Ross McGowan: “Nella mia testa c’è un festival di emozioni. Sono strafelice della mia vittoria e di come sia riuscito a ritrovare il feeling di gioco giusto.
La svolta della gara è arrivata con il birdie alla buca 16 quando ho messo a segno un ottimo colpo dal bunker che mi ha dato slancio per poi realizzare il colpo vincente alla 18.
Non mi aspettavo questo successo perché non mi sentivo in grande forma all’inizio della settimana e avevo paura che il campo non si addicesse alle mie caratteristiche.
Giorno dopo giorno, però, ho acquisito più fiducia soprattutto nei colpi intorno al green. Ora voglio rilassarmi davanti a un bel bicchiere di vino rosso e assaporare questo momento”.

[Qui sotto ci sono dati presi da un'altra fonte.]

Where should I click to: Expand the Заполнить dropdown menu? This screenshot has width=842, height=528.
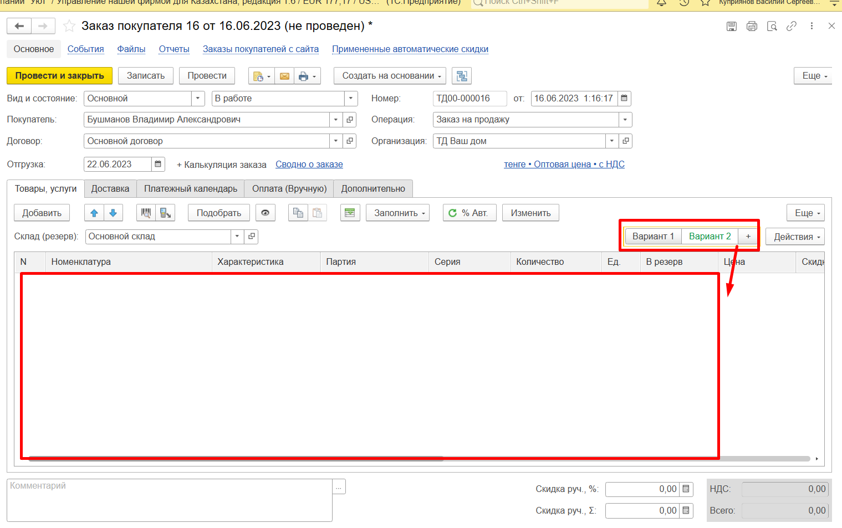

Gli altri italiani – Federico Maccario e Francesco Laporta hanno concluso appaiati al 30° posto con 276 (-12). Il primo, 26enne nato a Nizza in Francia, tre titoli sull’Alps Tour, ha girato in 68 (-4) colpi con quattro birdie, guadagnando undici posizioni. “Non pensavo – ha detto – di esprimermi in maniera così regolare e in crescendo nei quattro giri e di concludere con un round bogey free dovuto a un mix di qualità e precisione. Devo peraltro ringraziare il mio caddie Edoardo Lapo Imperatore per il suo supporto. E ora al lavoro con tecnico, preparatore atletico e mental coach: ho ancora tanto da fare per migliorare ulteriormente”.


Laporta, 30enne di Castellana Grotte, dominatore lo scorso anno del Challenge Tour con due titoli e la leadership nell’ordine di merito in una stagione iniziata con il successo nel Campionato Nazionale Open, si è espresso con un parziale di 69 (-3, cinque birdie, due bogey) recuperando due posti in classifica. “Sono partito molto bene – ha spiegato – poi come nei giorni precedenti ha perso un po’ di ritmo nelle seconde nove buche, Sono comunque soddisfatto della mia prestazione, sicuramente buona. E’ migliorato il mio gioco con il putter, mentre devo risolvere qualche problema con il driver e tornare subito in palestra, che non ho potuto praticare questa settimana, per fare lavoro fisico”.

Hanno terminato tutti e tre con uno score di 70 (-2) Lorenzo Gagli (quattro birdie, due bogey), 55° con 281 (-7), Lorenzo Scalise (cinque birdie, tre bogey), 63° con 283 (-5), e Renato Paratore (sei birdie, quattro bogey), 65° con 284 (-4).